Ask Your Dentist: Do Porcelain Veneers Cause Sensitive Teeth?

Dentist Articles

Porcelain veneers are an increasingly popular solution for people with problem teeth. Porcelain veneers can disguise worn, chipped, stained or misaligned teeth and, once fitted, will permanently improve your smile, but some people with porcelain veneers complain that the process leads to increased tooth sensitivity. Find out why a veneer could cause this problem, and learn more about the steps you should take to deal with the issue.

How dentists apply the veneers

Porcelain veneers are popular with dentists and patients alike because they more closely resemble natural teeth. Even after several years, a porcelain veneer will not normally succumb to stains, so patients continue to enjoy a gleaming, natural smile.

A porcelain veneer is wafer thin, and your dentist designs and makes each item specifically for your tooth. As part of the process, the dentist must bond the veneer to your original tooth, but it's vital that the veneer doesn't stick out further than your teeth.

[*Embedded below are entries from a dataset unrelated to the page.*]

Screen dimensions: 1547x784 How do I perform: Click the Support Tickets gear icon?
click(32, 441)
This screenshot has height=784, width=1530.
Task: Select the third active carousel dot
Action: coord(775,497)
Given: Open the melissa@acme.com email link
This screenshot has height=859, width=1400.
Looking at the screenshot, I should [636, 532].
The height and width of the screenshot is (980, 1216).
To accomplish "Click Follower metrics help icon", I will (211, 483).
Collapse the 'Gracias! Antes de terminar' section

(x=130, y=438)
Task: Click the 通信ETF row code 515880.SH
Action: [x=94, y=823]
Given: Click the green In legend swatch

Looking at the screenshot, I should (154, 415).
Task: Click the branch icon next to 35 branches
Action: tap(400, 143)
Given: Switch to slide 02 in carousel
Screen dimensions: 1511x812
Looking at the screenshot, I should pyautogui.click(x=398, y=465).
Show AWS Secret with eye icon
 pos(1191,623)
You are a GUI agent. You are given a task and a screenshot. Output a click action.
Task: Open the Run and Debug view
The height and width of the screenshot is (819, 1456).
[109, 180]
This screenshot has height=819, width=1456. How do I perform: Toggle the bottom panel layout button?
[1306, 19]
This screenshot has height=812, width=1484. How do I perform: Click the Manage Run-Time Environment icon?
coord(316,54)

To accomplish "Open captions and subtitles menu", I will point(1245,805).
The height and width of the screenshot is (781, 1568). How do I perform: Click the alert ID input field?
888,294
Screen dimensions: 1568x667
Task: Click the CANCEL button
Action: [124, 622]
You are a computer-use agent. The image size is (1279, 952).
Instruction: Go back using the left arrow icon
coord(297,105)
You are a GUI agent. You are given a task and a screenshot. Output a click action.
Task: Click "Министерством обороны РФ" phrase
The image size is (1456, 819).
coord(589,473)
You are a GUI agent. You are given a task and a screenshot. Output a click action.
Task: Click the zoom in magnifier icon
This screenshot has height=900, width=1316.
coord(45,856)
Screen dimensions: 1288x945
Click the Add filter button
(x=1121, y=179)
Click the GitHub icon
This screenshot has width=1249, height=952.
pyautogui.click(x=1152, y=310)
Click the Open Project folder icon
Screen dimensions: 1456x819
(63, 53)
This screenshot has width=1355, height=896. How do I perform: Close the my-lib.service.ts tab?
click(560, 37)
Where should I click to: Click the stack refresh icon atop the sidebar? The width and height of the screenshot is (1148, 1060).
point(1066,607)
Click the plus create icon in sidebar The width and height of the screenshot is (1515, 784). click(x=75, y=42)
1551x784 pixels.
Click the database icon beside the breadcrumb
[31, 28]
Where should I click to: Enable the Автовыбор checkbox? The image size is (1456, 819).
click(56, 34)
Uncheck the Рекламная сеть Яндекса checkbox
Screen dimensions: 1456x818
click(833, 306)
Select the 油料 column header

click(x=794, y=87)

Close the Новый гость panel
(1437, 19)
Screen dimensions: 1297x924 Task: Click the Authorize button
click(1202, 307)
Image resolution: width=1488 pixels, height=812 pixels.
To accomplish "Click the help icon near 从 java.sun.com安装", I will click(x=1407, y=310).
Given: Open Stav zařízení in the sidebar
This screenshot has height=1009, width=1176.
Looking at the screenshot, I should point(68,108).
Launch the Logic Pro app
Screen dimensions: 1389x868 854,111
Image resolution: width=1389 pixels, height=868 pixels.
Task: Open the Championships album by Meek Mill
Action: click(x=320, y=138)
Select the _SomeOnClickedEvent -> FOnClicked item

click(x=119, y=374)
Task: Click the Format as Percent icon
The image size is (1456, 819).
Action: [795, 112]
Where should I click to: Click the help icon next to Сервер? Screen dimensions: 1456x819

As such, the dentist will shave off a sliver off the tooth enamel that is no thicker than the veneer. For this step, your dentist will probably only remove around 1/2mm of enamel before he or she fixes the veneer.

Causes of short-term sensitivity with veneers

When the dentist shaves off the enamel, he or she may slightly expose the dentin inside the tooth. This generally leads to increased tooth sensitivity. It then takes around 1 to 2 weeks for the new permanent veneer to arrive. During this period, your dentist may place a temporary veneer to protect the tooth, especially if you already experienced some sensitivity. Nonetheless, even with the temporary veneer, most people experience heightened sensitivity until the dentist fits the permanent veneer.

A dentist may also sometimes need to remove slightly more enamel to allow room for the veneer. If this occurs, the dentist may expose more of the dentin, increasing tooth sensitivity. In these situations, it may take several weeks or months for the sensitivity to subside.

The bonding chemicals the dentist uses are slightly acidic. For some patients, these chemicals can temporarily make the nerve to the tooth more sensitive, although this problem will normally ease after two or three weeks.

More serious sensitivity problems

Problems with sensitive teeth normally go away a short time after a dentist fits a veneer, but more serious issues can arise.

As part of the preparation process, a dentist may expose the nerve that runs through the tooth. While this will cause some immediate sensitivity, you can also get an infection in the exposed nerve. In this case, the patient will experience heightened sensitivity, which will not go away without further dental treatment.

While your dentist will carefully measure the amount of enamel to remove, there is a risk that the veneer will still protrude further than your original tooth. Where this occurs, the veneer can interfere with the patient's natural bite. In this case, he or she may also experience increased sensitivity, and the dentist may need to adjust the veneer to make the issue go away.

Alternatives to porcelain veneers

When you see your dentist, he or she may recommend an alternative to porcelain veneers, particularly if it looks as though they will need to remove a lot of enamel. In these cases, your dentist may recommend a composite resin veneer.

With this type of veneer, the dentist normally has to remove less enamel, and he or she can also repair or replace the veneer if necessary. Composite resin veneers don't generally last as long as porcelain veneers, but they're a useful option to consider for patients who may suffer from heightened sensitivity.

How porcelain veneers can help sensitivity

It's important to note that many dentists will recommend porcelain veneers in patients whose teeth are already highly sensitive. For example, people who suffer with a condition called gastroesophageal reflux disease (GERD) often regurgitate their stomach acid. Excess acid in patients' mouths can cause tooth erosion, leading to problems with sensitive teeth.

For these (and other) patients, veneers can help ease the problem of sensitive teeth because the new porcelain layer acts as a barrier between the exposed tooth and substances that can cause sensitivity. If you suffer with highly sensitive teeth, you should talk to your dentist to find out if porcelain veneers could help you cope with the problem.

Porcelain veneers can sometimes cause temporary tooth sensitivity, but this problem will normally ease within a few days or weeks. More serious problems are rare, but you should talk to your dentist if you are concerned about the risk of heightened tooth sensitivity. If your dentist thinks that veneers might not be a good option for you, they may recommend other options for improving your smile, like dental implants, instead.